Il n’y a pas de règle, mais l’éducation n'y est pas pour rien : un enfant qui voit ses parents lire aura tendance à vouloir lire aussi. Lui lire des histoires dès son plus jeune âge est un des meilleurs rituels pour lui transmettre le goût des mots. Et il faut continuer même après qu’il a appris à lire : cela permet d'affiner sa maîtrise du vocabulaire, de lui faire découvrir des mots plus complexes que ceux appris à l’école. Le mieux étant de lui dire précisément le texte en théâtralisant les histoires. Et de prendre soin d’expliquer tout le contenu, tous les mots, les ressentis du personnage, tout en interrogeant l’enfant sur ses propres émotions (« Et toi, qu’est-ce que tu aurais ressenti à sa place ? »), et ainsi faire le lien entre lui et l’histoire. Cette lecture ritualisée du soir peut s’envisager comme une redécouverte du livre par les parents, mais aussi comme un moment d’échange privilégié avec l’enfant. A noter que les livres audios, ça fonctionne aussi !- Que peuvent faire les parents pour lui (re)donner envie de lire ?
Aller à la bibliothèque ! Un livre est un objet qui coûte un certain prix et, lorsqu’on l’achète, il y a une certaine pression à le lire voire à l’apprécier, alors qu’à la bibliothèque, gratuite, on a accès à des milliers de livres qu’on peut emprunter, rendre, ne pas forcément terminer… On a le choix. Cette notion de plaisir et d’absence d’obligation est essentielle. Cela permet de moins sacraliser le livre.Autre conseil, aller vers les envies de son enfant : il doit pouvoir lire ce qu’il veut, en fonction de ses passions, quitte à sortir du cadre scolaire ou familial, c’est-à-dire de ce que les autres voudraient qu’il lise. Même si cela ne le mène pas vers de la grande littérature... Cela lui donnera beaucoup plus d’autonomie dans ses lectures. Il faut aussi lui faire confiance, car la relation du lecteur au livre est très personnelle, chacun y trouve des enseignements différents. Donner un livre à lire à un enfant, c’est un peu le « confier » à un adulte qu’il ne connaît pas, un adulte qui a ses valeurs, ses idées, sa vision. Pour l’aiguiller dans ses choix, on peut faire confiance à l’expertise des libraires, des bibliothécaires, des professionnels qui connaissent leur sujet.

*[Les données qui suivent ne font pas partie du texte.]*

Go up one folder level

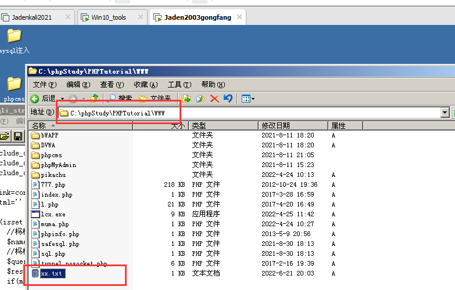[x=96, y=99]
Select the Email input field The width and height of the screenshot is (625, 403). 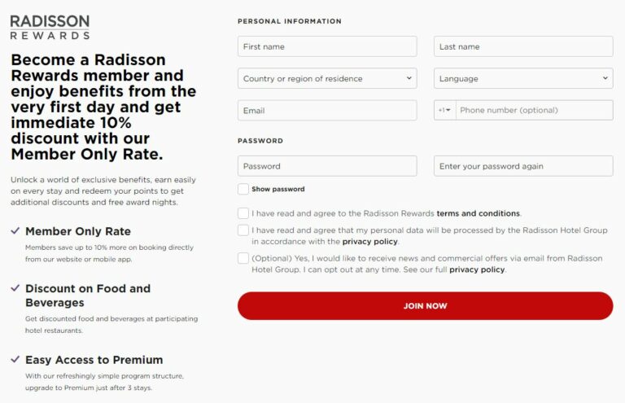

Ritualiser des temps de lecture en famille, sans téléphone ni autre distraction, peut aider l’enfant à prendre l’habitude de la lecture. Un après-midi par semaine, par exemple, ou même quinze minutes, chaque soir, c’est déjà pas mal : ne soyons pas trop ambitieux au départ, sinon on risque de le décourager !
Enfin, et surtout, ne pas obliger à lire à tout prix : plus on force, plus on dramatise, plus on met d’enjeux et d’affect… et plus ça va être compliqué de lui faire aimer la lecture.